Tuesday, July 14, 2009

Hyperemesis: Part I

It was a year ago that I told Jake I couldn't swim with him.

"Why not, Mommy?" he asked.

It was a reasonable question. We were at the swim club. I was in a bathing suit. It was summer.

"Mommy's sick, honey," I said. I held up the black bag that my BFF Liz told me to deem as the newest fashion accessory if anyone asked. Didn't you see it in Vogue? You didn't? Too bad for you because it's the new rage. The black bag, a smallish purse about a foot long and ten inches wide was attached to me -- literally -- for the first five months I was pregnant with Elke.

Beautiful Elke. This picture, a reminder that I made it through.

I had been diagnosed with hyperemesis gravidarum, a severe form of morning sickness that had put me in the hospital twice in a ten-week period. I was almost three months pregnant and down to 114 pounds. Couldn't eat. Couldn't puke. Couldn't do anything but roll in a ball. Television hurt. The sun hurt. Sheets hurt. I wanted to live under the covers.
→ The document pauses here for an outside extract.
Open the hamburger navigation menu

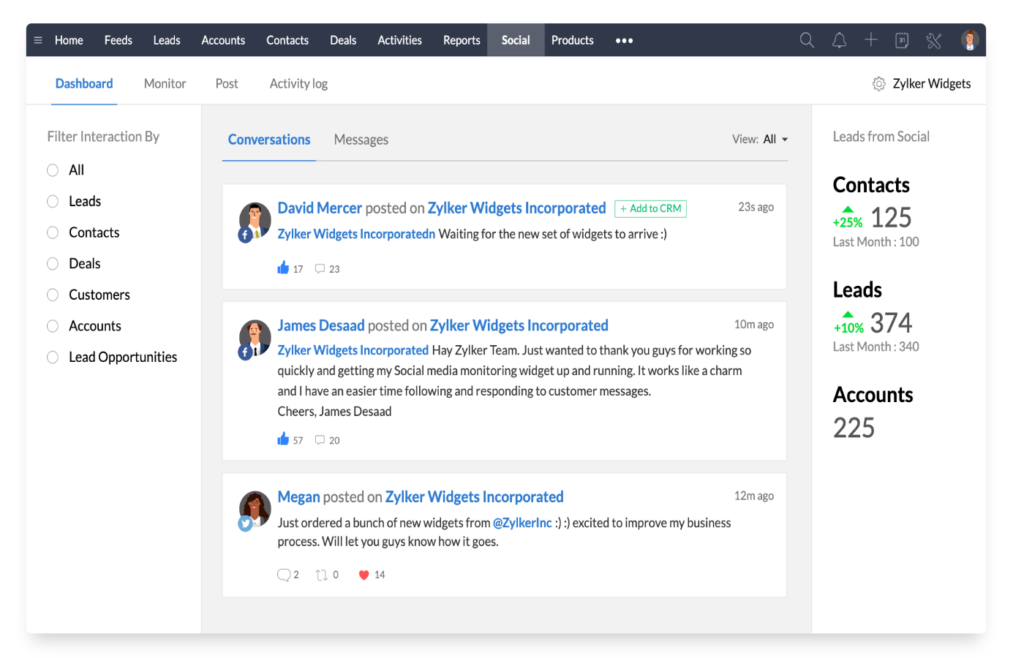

I wanted to live under the bed and not come out until the nausea stopped pulling me down under and stopped sucking the life out of me.

Inside my fashionable bag was a syringe and a motorized pump that continuously fed me Zofran, a powerful anti-nausea drug typically given to cancer patients. Every morning and night, I injected my thigh, my waist, or what was left of the fatty part of my emaciated belly with a new needle and refreshed the syringe. The Zofran took the edge off -- when it was working. It wasn't a miracle drug. It allowed me to eat three tamari rice crackers.

Andy took Jake's hand. "Come on, buddy. I'm here to go in the pool with you. Mommy will just watch us."

Andy kissed me. "At least you're out of the house, babe," he said. For the first time that week. But I was angry at this disease for taking away the joy of a pregnancy. Of our new life together. I was desperate to have a baby. Now, I was desperate not to be pregnant.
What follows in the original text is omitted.